TRENTON – Democratic leaders announced they have reached a compromise on a key component of Gov. Chris Christie’s municipal toolkit, and hour before Christie was reportedly prepped to lambaste the Dems on their toolkit inactivity.
State Sen. Pres. Steve Sweeney (D-West Deptford) and Assembly Speaker Sheila Oliver (D-East Orange) said they will pass an arbitration bill with a 2 percent cap, but it will allow for raises above the cap as long as the average yearly raise does not exceed 2 percent. After three years, the cap would be lifted and the arbitration process would be evaluated.
The new bill is an upgrade to Assemblyman Lou Greenwald’s (D-Voorhees) bill that lacked the 2 percent cap and died with Christie’s help.
An opposing bill put for by state Sen. Mike Doherty (R-Washington Twp.), that did include the cap, was “not crafted right,” Sweeney said. “You wouldn’t have any flexibility.”
Now the arbitration for police and fire unions will allow raises above the cap, if the total raise is under 2 percent.
The bill does not pertain to collective bargaining between the unions and the municipalities, only interest arbitration.
Longevity and length of service increases are included in the cap, while health care and pensions are outside the cap.
Municipalities have the right to force arbitration if it believes a union is not negotiating in good faith. In that regard, unions can force the municipalities back to fact-finding and mediation, if the same occurs.
Arbitrators will now be selected at random and judgment process will be changed as well
“Everyone was saying, we need more,” Sweeney said. “We heard that from the mayors.”
Sweeney said this bill is three-fourths of the toolkit, in his opinion.
“This is revolutionary,” he said. “This is a real cap.”
But Republican lawmakers remained unconvinced that the bill represents true reform. In a scathing release, Assemblyman Declan O’Scanlon (R-12) called the proposal politics as usual and said allowing the bill to sunset meant it could easily be circumvented.

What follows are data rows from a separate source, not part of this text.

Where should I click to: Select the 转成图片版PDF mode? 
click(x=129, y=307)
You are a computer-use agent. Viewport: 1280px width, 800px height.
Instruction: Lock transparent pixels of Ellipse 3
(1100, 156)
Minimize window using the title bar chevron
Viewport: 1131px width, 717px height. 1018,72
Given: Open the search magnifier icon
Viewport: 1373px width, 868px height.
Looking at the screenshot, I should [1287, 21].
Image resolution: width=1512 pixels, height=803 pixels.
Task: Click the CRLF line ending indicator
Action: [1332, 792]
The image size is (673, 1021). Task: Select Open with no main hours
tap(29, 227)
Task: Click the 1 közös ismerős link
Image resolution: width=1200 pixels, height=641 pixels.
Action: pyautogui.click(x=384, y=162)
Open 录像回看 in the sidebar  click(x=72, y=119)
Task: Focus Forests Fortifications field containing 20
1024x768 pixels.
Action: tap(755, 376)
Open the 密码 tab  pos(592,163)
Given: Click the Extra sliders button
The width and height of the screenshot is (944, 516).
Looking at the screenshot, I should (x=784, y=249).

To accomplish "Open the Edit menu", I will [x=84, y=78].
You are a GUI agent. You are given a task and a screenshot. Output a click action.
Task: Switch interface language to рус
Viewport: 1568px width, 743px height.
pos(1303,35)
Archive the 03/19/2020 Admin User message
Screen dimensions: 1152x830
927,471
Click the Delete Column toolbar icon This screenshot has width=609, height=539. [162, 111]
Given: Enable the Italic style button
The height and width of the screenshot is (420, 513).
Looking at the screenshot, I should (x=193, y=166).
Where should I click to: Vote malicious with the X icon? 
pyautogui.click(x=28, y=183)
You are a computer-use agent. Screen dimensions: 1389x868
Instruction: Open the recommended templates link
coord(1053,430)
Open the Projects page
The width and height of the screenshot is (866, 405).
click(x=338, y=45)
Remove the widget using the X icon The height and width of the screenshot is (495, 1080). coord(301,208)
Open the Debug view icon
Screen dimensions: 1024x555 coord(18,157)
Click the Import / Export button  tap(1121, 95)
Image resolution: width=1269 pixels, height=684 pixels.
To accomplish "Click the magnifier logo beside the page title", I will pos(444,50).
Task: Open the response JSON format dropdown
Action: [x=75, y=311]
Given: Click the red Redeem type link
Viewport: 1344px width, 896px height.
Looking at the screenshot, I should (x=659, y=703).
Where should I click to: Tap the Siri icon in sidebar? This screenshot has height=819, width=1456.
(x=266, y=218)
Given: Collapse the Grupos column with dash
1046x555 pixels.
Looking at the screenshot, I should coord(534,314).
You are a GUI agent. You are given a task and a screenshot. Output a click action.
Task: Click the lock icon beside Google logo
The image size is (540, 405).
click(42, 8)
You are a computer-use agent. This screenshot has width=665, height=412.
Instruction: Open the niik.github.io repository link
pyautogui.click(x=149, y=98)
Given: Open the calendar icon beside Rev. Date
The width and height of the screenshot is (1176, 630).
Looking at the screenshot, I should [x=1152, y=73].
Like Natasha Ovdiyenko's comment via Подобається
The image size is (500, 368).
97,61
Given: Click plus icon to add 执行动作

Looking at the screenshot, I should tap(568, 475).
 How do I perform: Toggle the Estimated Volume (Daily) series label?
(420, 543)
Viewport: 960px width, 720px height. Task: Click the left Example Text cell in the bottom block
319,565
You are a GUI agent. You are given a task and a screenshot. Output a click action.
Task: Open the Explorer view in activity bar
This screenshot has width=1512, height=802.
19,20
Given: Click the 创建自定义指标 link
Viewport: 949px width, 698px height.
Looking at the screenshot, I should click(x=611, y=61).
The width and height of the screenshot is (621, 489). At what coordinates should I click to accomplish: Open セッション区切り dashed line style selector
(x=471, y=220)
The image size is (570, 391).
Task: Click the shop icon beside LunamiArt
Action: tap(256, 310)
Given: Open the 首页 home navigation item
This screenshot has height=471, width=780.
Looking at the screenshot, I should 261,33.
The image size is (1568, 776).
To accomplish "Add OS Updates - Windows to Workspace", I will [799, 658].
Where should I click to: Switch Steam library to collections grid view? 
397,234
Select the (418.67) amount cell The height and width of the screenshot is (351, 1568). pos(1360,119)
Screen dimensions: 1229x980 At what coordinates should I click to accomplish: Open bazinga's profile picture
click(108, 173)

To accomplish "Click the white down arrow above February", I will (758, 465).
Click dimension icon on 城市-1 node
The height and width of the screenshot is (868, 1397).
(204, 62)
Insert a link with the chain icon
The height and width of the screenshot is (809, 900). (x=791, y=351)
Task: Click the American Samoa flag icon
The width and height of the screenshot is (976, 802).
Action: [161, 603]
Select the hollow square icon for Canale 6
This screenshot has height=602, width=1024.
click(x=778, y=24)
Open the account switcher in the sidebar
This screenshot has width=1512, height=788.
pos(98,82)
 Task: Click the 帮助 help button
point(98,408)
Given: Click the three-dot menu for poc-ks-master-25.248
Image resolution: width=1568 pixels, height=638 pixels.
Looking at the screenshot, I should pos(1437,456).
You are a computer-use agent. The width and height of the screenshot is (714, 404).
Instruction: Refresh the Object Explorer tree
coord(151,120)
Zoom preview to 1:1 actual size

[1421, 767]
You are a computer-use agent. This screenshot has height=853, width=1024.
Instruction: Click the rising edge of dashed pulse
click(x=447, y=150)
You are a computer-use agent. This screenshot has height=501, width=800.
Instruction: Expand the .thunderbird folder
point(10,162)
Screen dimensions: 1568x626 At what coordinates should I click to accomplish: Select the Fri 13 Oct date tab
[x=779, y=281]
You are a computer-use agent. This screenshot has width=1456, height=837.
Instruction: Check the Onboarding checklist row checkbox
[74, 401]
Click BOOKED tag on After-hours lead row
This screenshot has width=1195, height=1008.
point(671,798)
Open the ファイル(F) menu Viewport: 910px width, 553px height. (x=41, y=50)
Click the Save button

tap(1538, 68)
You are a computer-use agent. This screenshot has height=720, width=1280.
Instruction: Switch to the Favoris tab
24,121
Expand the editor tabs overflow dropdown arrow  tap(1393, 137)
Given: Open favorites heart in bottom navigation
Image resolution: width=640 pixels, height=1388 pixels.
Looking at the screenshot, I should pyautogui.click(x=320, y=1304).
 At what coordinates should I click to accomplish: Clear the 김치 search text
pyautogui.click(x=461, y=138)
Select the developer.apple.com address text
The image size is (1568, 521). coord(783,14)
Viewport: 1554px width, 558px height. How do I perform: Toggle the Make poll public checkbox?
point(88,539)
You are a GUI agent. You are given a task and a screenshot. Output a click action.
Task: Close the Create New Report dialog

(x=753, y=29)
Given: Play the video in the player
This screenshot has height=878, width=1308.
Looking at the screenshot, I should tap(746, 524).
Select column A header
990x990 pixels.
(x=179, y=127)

“This is not real reform; these guys just don’t seem to get it,” O’Scanlon said. ” It’s astonishing, frightening actually, that our legislative leaders don’t seem to understand the most import policy reform we’re likely to discuss this session.” Said O’Scanlon. “Any legislation allowing for a sunset does not help our towns. This is merely a temporary salary freeze that the unions can contract around a few years down the road.”
Oliver said the Democratic leadership tried to meet with Christie yesterday to discuss the bill, but Christie was busy.
Oliver expects the bill to be up for a vote in the Dec. 13 session, and Sweeney said the Senate will also deal with the bill in that time.
“We do not need someone cracking a whip for us to get our work done,” she said.